In vitro enzymatic modification of puerarin to puerarin glycosides by maltogenic amylase

[Display omitted] Puerarin (daidzein 8- C-glucoside), the most abundant isoflavone in Puerariae radix, is prescribed to treat coronary heart disease, cardiac infarction, problems in ocular blood flow, sudden deafness, and alcoholism. However, puerarin cannot be given by injection due to its low solubility in water. To increase its solubility, puerarin was transglycosylated using various enzymes.

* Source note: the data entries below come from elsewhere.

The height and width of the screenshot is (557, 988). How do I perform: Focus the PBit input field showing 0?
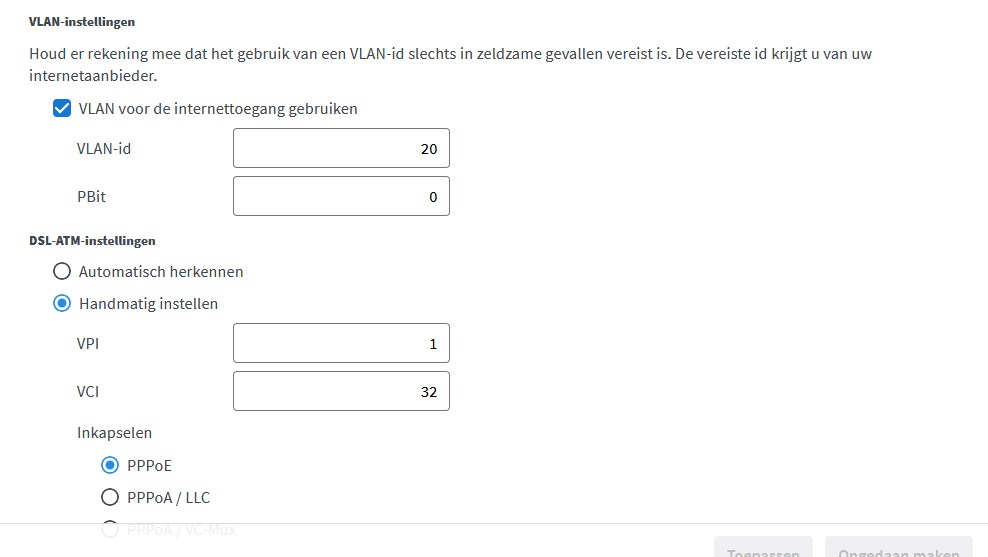click(x=342, y=196)
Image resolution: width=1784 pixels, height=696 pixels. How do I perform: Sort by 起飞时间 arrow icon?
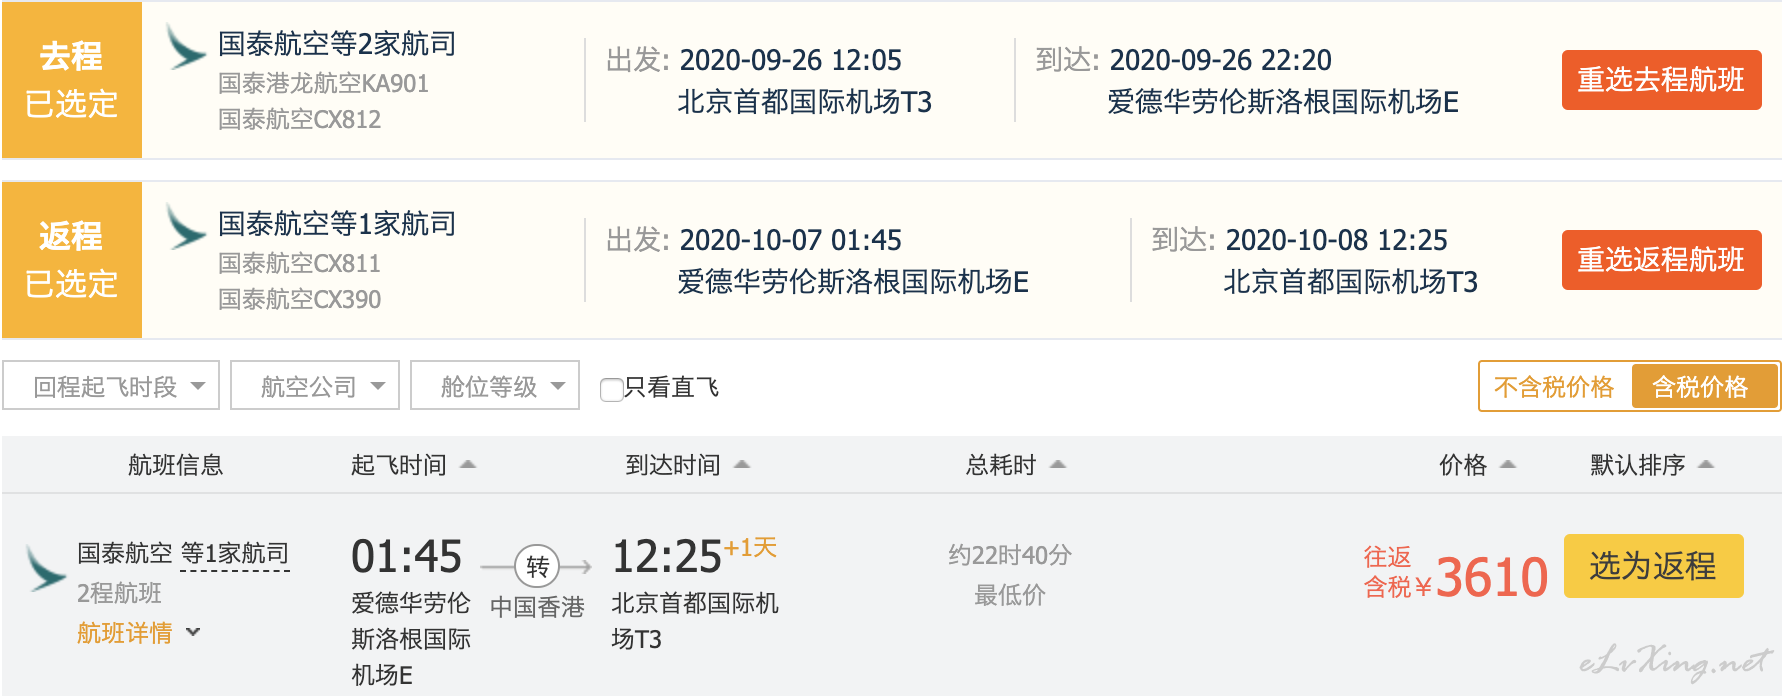[x=467, y=464]
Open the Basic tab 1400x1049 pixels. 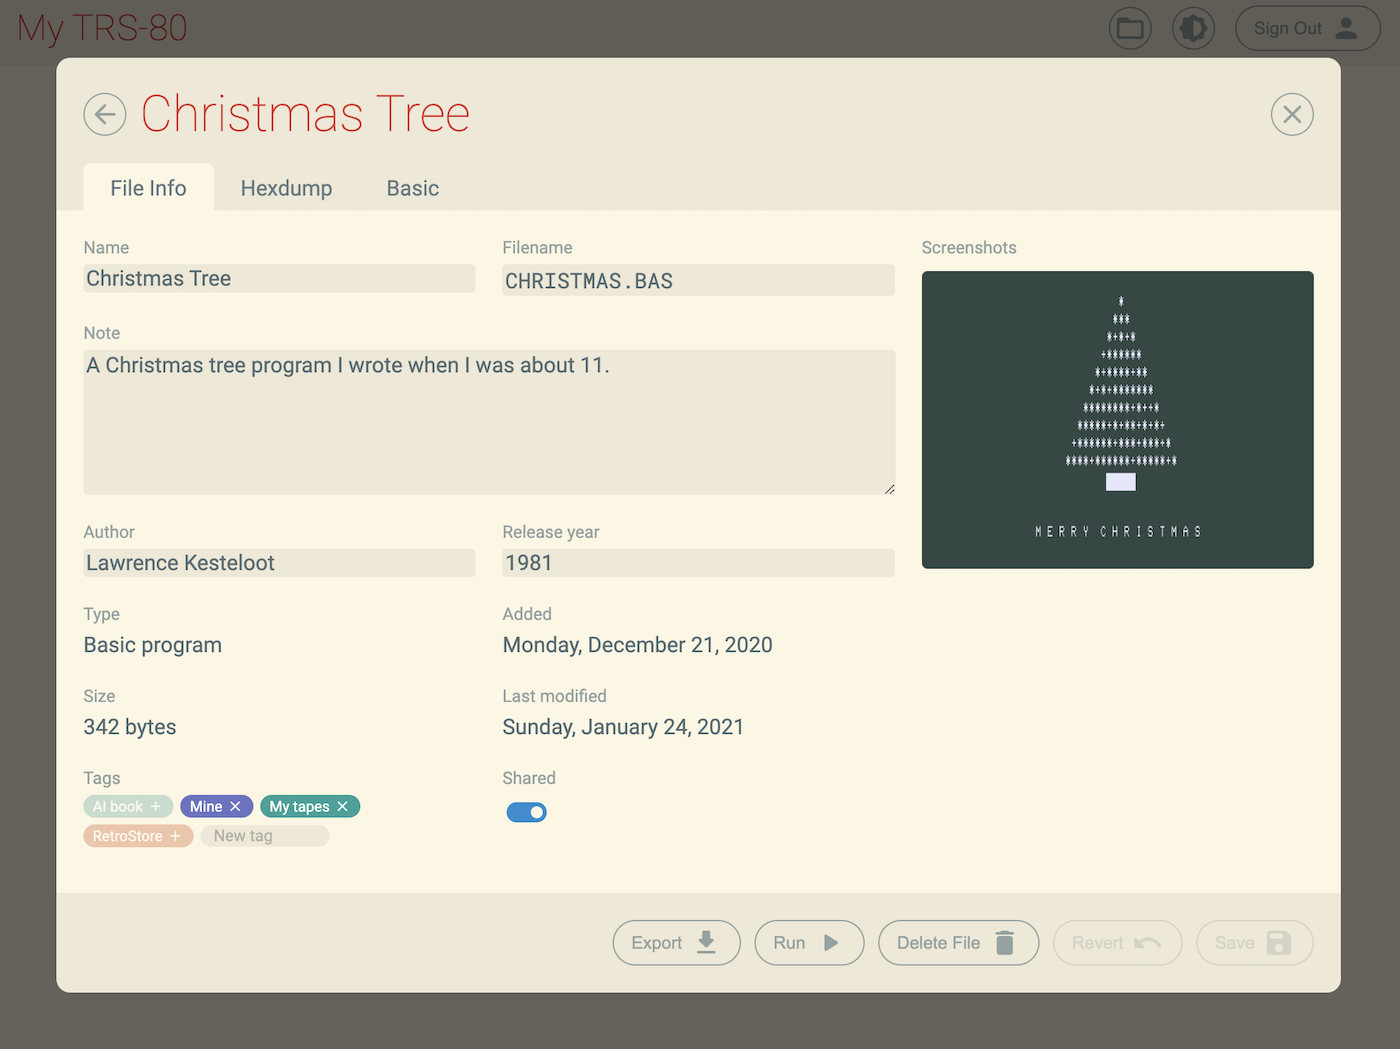point(412,188)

Bacillus stearothermophilus maltogenic amylase (BSMA) was the most effective transferase used compared with Thermotoga maritima maltosyl transferase (TMMT), Thermus scotoductus 4-α-glucanotransferase (TS4αGTase), and Bacillus sp. I-5 cyclodextrin glucanotransferase (BSCGTase). TMMT and TS4αGTase lacked acceptor specificity for puerarin, which lacks an O-glucoside linkage between d-glucose and 7-OH-daidzein. The yield exceeded 70% when reacting 1% puerarin (acceptor), 3.0% soluble starch (donor), and 5 U/100 μL BSMA at 55 °C for 45 min. The two major transfer products of the BSMA reaction were purified using C 18 and GPC chromatography. Their structures were identified as α- d-glucosyl-(1→6)-puerarin and α- d-maltosyl-(1→6)-puerarin using ESI + TOF MS–MS and 13C NMR spectroscopy. The solubility of the transfer products was 14 and 168 times higher than that of puerarin, respectively.